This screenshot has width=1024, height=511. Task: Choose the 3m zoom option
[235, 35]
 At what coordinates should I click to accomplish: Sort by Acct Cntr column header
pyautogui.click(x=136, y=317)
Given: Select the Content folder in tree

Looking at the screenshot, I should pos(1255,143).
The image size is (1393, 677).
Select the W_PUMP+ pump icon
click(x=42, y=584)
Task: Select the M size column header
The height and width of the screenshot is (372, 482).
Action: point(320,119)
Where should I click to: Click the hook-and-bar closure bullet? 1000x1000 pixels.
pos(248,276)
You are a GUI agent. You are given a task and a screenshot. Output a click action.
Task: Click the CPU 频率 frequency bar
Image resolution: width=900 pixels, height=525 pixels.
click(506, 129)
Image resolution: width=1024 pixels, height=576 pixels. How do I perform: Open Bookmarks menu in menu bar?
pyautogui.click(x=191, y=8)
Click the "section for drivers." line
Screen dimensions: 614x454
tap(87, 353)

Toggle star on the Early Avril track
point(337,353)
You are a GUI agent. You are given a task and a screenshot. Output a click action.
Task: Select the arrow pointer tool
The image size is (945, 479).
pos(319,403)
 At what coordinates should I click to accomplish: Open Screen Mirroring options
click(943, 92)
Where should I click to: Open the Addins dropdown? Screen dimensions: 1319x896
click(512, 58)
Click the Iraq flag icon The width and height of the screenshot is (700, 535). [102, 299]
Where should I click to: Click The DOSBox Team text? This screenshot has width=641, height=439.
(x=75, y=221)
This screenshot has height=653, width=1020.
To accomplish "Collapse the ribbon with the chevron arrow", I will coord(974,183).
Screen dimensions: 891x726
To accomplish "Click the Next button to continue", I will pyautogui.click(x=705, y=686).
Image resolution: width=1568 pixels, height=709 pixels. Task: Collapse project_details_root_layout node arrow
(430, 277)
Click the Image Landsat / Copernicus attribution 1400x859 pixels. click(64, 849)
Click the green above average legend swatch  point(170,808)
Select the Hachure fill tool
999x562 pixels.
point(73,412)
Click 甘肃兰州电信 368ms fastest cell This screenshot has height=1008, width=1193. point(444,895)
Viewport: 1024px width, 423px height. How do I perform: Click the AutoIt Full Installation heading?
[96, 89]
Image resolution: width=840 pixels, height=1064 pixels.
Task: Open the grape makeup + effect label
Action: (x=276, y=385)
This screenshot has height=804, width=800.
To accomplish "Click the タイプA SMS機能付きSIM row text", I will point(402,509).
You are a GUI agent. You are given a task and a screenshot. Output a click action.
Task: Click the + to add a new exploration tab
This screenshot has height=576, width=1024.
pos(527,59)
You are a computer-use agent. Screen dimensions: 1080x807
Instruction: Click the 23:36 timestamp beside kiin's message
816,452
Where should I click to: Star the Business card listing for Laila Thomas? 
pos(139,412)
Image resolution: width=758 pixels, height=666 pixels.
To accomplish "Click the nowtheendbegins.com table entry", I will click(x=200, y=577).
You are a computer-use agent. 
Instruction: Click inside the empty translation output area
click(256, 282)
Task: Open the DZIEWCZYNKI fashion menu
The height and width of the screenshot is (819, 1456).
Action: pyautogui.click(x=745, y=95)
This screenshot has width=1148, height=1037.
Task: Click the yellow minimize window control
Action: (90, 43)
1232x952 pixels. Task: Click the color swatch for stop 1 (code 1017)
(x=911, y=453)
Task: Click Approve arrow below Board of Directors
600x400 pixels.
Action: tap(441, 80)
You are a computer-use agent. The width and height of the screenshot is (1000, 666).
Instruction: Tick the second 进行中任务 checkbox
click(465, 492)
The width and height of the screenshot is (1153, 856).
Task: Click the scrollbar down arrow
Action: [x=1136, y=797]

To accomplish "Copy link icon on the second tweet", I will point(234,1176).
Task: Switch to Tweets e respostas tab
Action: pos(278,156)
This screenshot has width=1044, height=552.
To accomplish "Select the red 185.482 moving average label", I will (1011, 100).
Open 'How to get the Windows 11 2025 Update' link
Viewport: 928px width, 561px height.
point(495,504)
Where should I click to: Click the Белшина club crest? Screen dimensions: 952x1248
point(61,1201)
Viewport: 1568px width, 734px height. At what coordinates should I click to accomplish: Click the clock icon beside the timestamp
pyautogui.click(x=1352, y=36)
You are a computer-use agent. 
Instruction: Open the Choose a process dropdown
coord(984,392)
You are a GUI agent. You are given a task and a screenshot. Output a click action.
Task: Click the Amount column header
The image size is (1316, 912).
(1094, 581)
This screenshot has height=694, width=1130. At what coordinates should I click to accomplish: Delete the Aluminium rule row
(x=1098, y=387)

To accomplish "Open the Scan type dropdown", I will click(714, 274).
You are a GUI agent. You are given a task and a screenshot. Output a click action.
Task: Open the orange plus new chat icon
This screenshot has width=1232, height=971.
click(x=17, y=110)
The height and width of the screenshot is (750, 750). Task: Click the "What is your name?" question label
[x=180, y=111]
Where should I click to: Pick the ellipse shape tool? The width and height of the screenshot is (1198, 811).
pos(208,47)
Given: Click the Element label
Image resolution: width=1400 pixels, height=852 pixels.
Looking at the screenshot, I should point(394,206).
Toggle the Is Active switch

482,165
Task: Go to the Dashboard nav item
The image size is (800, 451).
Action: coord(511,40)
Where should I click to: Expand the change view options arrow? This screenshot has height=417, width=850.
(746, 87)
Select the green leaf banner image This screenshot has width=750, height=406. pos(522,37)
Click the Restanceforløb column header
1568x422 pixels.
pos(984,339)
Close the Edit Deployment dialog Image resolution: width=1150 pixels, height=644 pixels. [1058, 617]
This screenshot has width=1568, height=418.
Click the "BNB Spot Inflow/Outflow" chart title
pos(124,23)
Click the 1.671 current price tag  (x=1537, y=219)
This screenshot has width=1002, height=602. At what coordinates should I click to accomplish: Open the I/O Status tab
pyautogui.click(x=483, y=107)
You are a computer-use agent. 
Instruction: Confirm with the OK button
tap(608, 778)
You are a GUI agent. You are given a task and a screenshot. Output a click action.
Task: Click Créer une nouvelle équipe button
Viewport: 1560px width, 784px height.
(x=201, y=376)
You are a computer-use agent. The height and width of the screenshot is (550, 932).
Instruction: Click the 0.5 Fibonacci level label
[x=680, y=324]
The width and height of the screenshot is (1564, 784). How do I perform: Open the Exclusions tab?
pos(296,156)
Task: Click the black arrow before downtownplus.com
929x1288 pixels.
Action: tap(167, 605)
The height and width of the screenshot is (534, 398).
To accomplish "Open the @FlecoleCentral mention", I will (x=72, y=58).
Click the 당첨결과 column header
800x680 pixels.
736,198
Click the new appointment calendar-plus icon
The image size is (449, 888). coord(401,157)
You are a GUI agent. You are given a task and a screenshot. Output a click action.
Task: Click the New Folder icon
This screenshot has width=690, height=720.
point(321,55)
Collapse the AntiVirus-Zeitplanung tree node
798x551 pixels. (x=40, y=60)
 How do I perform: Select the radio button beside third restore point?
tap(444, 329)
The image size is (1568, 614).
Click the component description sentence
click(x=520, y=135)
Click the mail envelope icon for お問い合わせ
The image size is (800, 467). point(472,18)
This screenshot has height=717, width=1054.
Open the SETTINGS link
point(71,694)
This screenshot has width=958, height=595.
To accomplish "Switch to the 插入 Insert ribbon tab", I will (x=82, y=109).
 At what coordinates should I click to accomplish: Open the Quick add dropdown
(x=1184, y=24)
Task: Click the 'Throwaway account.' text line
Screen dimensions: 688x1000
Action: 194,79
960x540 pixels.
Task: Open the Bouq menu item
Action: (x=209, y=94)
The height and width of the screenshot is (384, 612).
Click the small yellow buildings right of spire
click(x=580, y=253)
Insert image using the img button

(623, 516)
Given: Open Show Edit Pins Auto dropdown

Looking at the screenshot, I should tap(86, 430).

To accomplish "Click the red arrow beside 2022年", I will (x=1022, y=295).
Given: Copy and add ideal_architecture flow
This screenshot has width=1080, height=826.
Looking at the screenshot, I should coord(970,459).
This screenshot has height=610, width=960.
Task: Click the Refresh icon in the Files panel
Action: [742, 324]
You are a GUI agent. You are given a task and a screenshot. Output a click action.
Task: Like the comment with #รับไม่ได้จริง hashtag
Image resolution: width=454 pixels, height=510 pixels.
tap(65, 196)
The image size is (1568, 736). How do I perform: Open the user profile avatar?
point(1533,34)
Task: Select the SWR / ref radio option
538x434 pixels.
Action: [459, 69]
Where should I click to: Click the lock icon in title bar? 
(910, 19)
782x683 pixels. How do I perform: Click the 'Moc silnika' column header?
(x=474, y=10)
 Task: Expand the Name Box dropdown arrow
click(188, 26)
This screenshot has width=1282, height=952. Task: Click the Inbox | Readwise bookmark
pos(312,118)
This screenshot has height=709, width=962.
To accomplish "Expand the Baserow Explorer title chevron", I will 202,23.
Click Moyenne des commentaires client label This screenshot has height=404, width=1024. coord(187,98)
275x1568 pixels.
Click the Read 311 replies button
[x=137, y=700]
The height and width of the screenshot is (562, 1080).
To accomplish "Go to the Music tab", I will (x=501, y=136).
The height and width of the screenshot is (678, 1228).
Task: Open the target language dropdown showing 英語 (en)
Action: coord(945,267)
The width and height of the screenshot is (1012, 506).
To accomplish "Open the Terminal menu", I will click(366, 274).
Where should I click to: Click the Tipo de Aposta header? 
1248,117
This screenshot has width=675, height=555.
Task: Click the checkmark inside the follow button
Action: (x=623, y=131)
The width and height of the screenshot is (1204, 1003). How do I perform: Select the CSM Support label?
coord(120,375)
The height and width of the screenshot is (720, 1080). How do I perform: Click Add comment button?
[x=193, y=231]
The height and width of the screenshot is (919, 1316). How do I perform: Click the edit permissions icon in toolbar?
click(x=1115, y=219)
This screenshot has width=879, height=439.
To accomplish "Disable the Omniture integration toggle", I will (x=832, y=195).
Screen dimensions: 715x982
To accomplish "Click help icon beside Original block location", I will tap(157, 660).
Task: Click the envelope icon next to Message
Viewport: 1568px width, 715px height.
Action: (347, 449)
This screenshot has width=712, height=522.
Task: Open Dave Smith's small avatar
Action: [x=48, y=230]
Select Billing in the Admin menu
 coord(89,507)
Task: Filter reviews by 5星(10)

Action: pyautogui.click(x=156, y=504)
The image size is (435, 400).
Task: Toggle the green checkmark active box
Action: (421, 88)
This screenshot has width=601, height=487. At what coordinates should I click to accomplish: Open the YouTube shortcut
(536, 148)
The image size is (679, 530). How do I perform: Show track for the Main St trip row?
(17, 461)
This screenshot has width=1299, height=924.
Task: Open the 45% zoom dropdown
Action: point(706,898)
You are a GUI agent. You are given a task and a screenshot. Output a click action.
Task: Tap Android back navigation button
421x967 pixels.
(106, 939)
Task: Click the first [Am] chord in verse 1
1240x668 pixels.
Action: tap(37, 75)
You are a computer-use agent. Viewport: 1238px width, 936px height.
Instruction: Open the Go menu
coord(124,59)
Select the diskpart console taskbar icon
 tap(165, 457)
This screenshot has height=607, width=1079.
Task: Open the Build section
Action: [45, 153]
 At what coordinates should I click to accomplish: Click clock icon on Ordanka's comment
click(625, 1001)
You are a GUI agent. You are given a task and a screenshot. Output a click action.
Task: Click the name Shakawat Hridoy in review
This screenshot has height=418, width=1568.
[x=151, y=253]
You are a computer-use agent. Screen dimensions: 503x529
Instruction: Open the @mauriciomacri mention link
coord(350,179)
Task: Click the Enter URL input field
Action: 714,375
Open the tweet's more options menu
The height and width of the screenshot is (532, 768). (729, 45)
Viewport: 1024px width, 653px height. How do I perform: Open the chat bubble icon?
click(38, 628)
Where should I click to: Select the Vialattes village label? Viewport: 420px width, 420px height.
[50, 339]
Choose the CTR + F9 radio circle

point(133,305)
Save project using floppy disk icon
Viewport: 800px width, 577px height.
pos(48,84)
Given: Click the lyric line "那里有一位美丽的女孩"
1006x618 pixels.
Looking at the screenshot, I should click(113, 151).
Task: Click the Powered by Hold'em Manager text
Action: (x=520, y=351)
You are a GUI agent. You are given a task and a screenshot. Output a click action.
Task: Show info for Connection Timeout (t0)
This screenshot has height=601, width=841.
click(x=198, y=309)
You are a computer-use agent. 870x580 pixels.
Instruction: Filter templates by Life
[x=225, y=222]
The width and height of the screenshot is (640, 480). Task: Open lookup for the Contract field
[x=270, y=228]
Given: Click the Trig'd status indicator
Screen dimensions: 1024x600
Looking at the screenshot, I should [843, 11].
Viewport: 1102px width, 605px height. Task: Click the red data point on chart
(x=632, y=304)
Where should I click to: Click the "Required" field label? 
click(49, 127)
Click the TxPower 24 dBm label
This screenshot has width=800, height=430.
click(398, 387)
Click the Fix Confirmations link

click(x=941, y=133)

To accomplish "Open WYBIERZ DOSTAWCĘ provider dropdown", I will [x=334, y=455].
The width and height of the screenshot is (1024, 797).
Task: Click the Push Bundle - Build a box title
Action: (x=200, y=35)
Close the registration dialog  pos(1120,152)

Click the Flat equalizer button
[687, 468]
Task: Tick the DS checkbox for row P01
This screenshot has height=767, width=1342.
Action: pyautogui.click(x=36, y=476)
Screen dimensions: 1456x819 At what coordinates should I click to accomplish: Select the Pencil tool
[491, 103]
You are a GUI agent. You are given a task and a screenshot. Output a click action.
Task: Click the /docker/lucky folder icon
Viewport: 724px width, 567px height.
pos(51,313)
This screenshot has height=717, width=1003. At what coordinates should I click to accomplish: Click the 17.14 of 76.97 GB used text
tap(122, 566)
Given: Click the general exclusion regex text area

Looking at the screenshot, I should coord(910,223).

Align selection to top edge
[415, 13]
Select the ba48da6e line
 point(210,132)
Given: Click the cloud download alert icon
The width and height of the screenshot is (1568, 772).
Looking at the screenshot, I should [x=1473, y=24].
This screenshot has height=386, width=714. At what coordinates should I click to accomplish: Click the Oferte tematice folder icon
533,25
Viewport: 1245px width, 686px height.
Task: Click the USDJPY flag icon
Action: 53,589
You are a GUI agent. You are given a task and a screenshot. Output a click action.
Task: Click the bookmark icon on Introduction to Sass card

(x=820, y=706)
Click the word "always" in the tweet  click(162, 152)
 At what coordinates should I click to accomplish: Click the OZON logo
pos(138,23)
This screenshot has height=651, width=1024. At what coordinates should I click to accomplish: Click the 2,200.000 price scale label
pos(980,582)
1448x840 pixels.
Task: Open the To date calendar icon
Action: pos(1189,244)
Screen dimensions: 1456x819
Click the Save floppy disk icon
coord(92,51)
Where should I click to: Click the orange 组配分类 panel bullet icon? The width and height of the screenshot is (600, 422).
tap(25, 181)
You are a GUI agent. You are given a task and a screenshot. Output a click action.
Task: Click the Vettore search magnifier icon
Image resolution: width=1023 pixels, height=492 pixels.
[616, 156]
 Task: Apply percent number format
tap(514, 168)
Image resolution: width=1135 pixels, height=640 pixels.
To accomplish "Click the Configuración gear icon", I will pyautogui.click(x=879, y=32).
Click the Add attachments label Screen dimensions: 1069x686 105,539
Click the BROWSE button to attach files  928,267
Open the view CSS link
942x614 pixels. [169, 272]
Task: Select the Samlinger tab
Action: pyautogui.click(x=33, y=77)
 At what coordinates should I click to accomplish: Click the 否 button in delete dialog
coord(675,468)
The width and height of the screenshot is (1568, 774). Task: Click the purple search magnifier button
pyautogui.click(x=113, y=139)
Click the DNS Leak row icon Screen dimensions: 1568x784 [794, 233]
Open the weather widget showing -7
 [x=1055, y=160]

□ □ □ □

> **Work request**:
A bare number should be your reply: how many lines in the entries above include the word "chevron".

> **Answer for the task**:
2